For all the talk about Apple innovation, it's still old school in one respect. While Google product managers make major announcements in blog posts, usually accompanied by helpful videos, information control-freak Apple does it the old-fashion way by issuing a press release. Today it's 15 billion downloads from the App Store.

I'm more surprised by timing than anything else. Apple's App Store opened for business July 10, 2008, which makes the three-year anniversary good day for the announcement. But by old school PR thinking, that would be bad day, being Sunday. Some advice to Apple: Look at Microsoft taking over Baidu English search. The news was everywhere on Monday -- and that was on July 4th, America's national holiday!

"In just three years, the revolutionary App Store has grown to become the most exciting and successful software marketplace the world has ever seen," Phi Schiller, Apple's senior vice president of Worldwide Product Marketing, says in a statement. There's nothing modest about that statement, now is there.

Perhaps the timing resonds to something else -- as does the tone of Schiller's statement. Yesterday, a federal judge denied Apple's request barring Amazon from using "App Store". The judge hasn't found the name to be all that revolutionary.

What I find most interesting: Apple didn't update the number of apps or iOS devices sold users, 425,000 and 200 million, respectively, disclosed a month ago. Perhaps management is saving up for the quarterly earnings release later this month. However, the number of app downloads is up 1 billion since June 6, which most certainly is an impressive number.
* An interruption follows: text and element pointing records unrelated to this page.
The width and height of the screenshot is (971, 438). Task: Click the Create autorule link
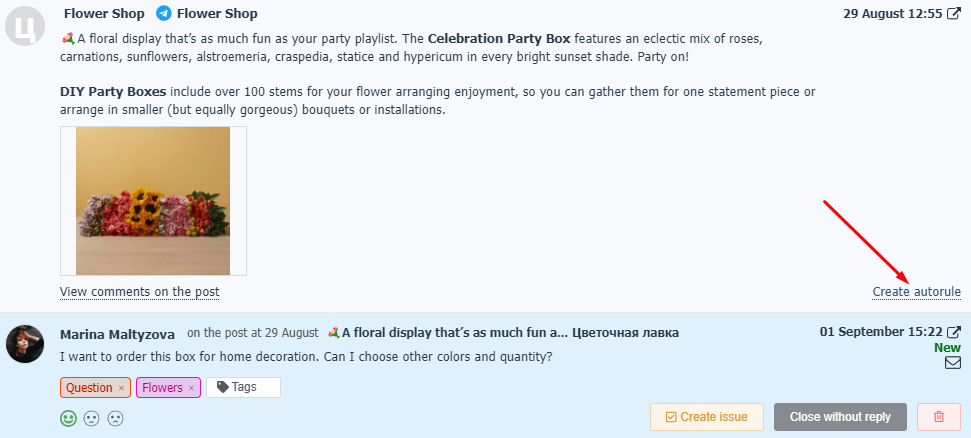917,292
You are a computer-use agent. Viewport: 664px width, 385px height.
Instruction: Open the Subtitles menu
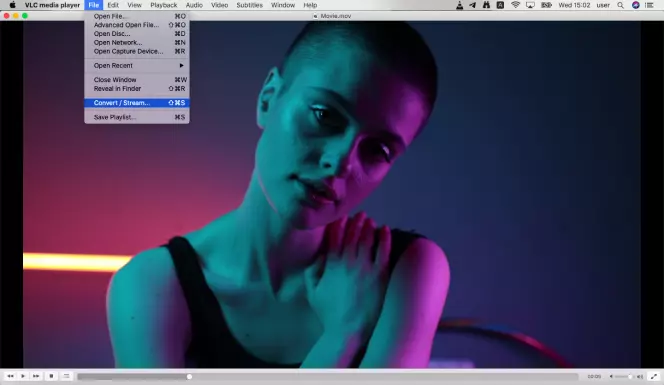pos(249,5)
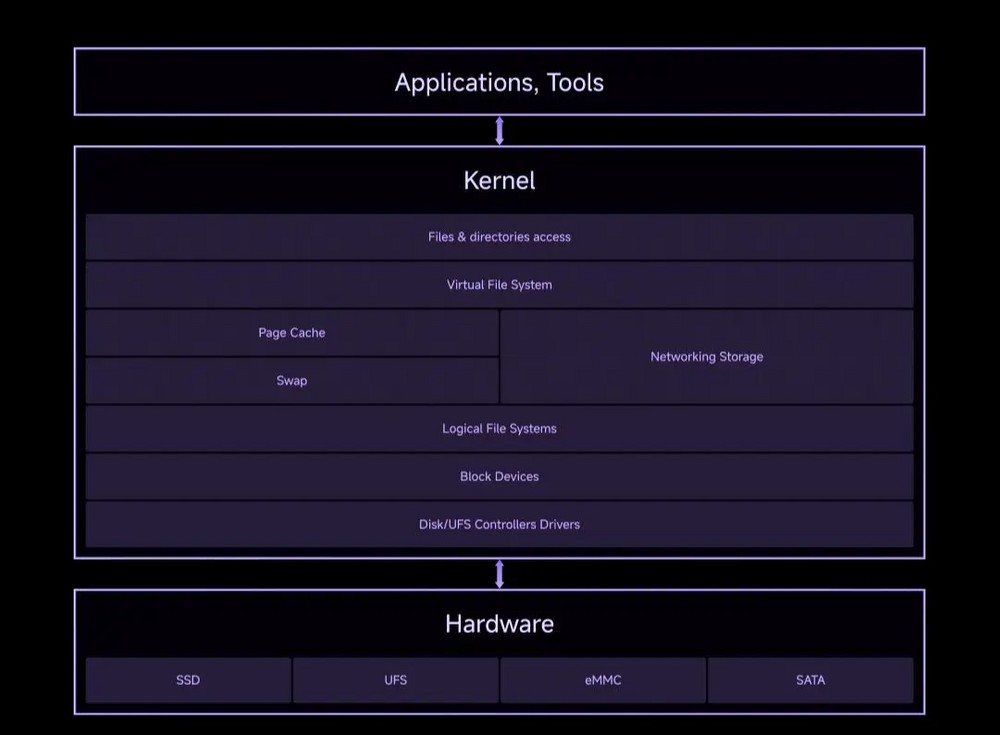This screenshot has width=1000, height=735.
Task: Click the Block Devices layer
Action: (499, 477)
But by another measure, is it? The math is easy, dividing 200 million into 1 billion -- an average 5 apps per iOS device user over the course of a month. That assumes, of course, all iOS devices shipped are actually being used and that everyone downloads apps. Unlikely, for both.

Still, five doesn't seem like that much, given the large number of free apps and how many are games. Yesterday, Nielsen revealed that games is the most popular category (64 percent) among mobile apps downloaded by US phone users over the previous 30 days. iPhoners spend nearly twice as long playing games as the average user.

Something else, and maybe this is nitpicking: Apple doesn't use "new" to describe the number of downloads. Does the company count updates, of which there are plenty? It's a great way of jacking up the numbers, particularly when taking that old-fashion public relations approach.

BTW, the number of iPad apps is 100,000.

Today's 15 billion number comes as rumors escalate about iPhone 5 launching as early as September.